To understand how the host response to sa-mRNA vaccination fares against those to other vaccines, we performed a comparative analysis of our data with other published vaccine trials (Supplementary Table 1). Immune-related genes induced by different vaccines were visualized using a correlation matrix showing pairwise correlations of the mean gene log2-transformed fold changes between vaccines. When we compared gene expression at 1 day post-vaccination, ARCT-021 exhibited a strong correlation with live viral vectors (MRKAd5-HIV and rVSV-ZEBOV vaccines), adjuvanted vaccines (HepB + AS01B/AS01E and H5N1 + AS03) and mRNA vaccines (BNT162b2). However, little overlap was seen with the live-attenuated vaccines, unadjuvanted (H5N1) and polysaccharide vaccines (Pneumovax23) (Supplementary Fig. 8d). Closer examination of the host response kinetics for each vaccine showed that the peak transcriptional responses for the live-attenuated vaccines occurred at later time-points, at day 7 post-vaccination as compared to other vaccines10,23,24,25, which occurred at day 1 post-vaccination.

To investigate if the weak correlation with live-attenuated vaccines was attributed to differences in kinetics of vaccine-induced host response, we visualized the correlation matrix at time-points where peak transcriptional responses were observed for each vaccine. Indeed, the correlation with YF17D was much stronger (Fig. 4a), suggesting that the transcriptional alterations in YF17D were more prolonged and delayed as compared to ARCT-021. Among all the vaccines analysed, rVSV-ZEBOV displayed the strongest correlation with ARCT-021, and this finding was consistent across 2 different studies26,27 (Fig. 4b). Collectively, these observations suggest that a sa-mRNA vaccine that is able to induce the innate immune responses observed albeit in a more delayed fashion could potentially engender immunogenicity that approaches those of LAVs.

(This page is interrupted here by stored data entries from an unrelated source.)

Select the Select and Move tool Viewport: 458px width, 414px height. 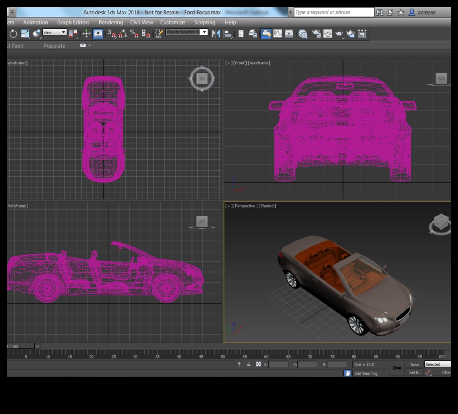click(x=86, y=34)

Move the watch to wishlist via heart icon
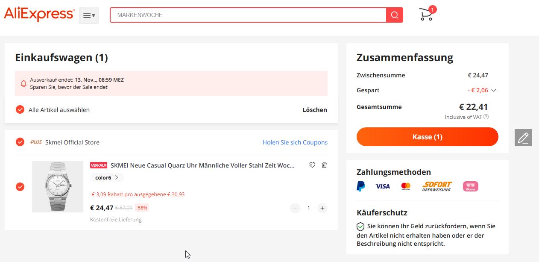click(x=312, y=165)
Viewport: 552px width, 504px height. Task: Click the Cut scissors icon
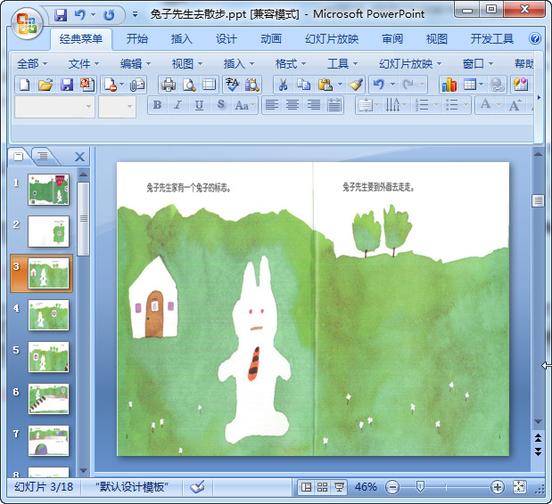pos(282,85)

Fig. 4: ARCT-021 gene signatures are correlated with live viral vectors, adjuvanted and mRNA vaccines.
figure 4

a Correlation matrix showing pairwise correlations of the mean gene log2-transformed fold changes between the different vaccines at time-points with peak transcriptional responses. Transcriptional responses peaked on day 7 for live-attenuated vaccines and Pneumovax, day 3 for H5N1 and day 1 for all other vaccines. Size and intensity of dots are proportional to the magnitude of correlation coefficient. b Pearson correlation of log2-transformed fold-changes of transcripts in subjects receiving rVSV-ZEBOV vs ARCT-21 at day 1 post-vaccination26,27. r = correlation coefficient, p = significance of correlation.

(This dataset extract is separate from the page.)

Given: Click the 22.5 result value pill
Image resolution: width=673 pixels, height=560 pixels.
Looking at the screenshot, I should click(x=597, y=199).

The innate immune response to vaccination plays an important role to stimulate the adaptive immune response that provides the specificity in protecting against infectious diseases. Detailed understanding of the types of innate immune responses induced by vaccination and their expression kinetics could thus be used to guide further development or refinement of new vaccines.

Our findings reveal that the peak transcriptional changes in innate immune genes to ARCT-021 vaccination were observed at day 2. The magnitude of the induction of innate immune responses, including genes driven by monocytes, dendritic cells, TLR signalling, inflammatory responses, complement activation and chemokines to ARCT-021 correlated positively with anti-S IgG titers at day 29. Notably, a greater induction of innate immune responses involving monocytes, TLR and inflammatory signalling was also associated with higher antibody titers following the BNT162b2 mRNA booster vaccination, and adjuvanted hepatitis B vaccination in humans11,28, indicating the importance of these pathways in inducing robust antibody responses.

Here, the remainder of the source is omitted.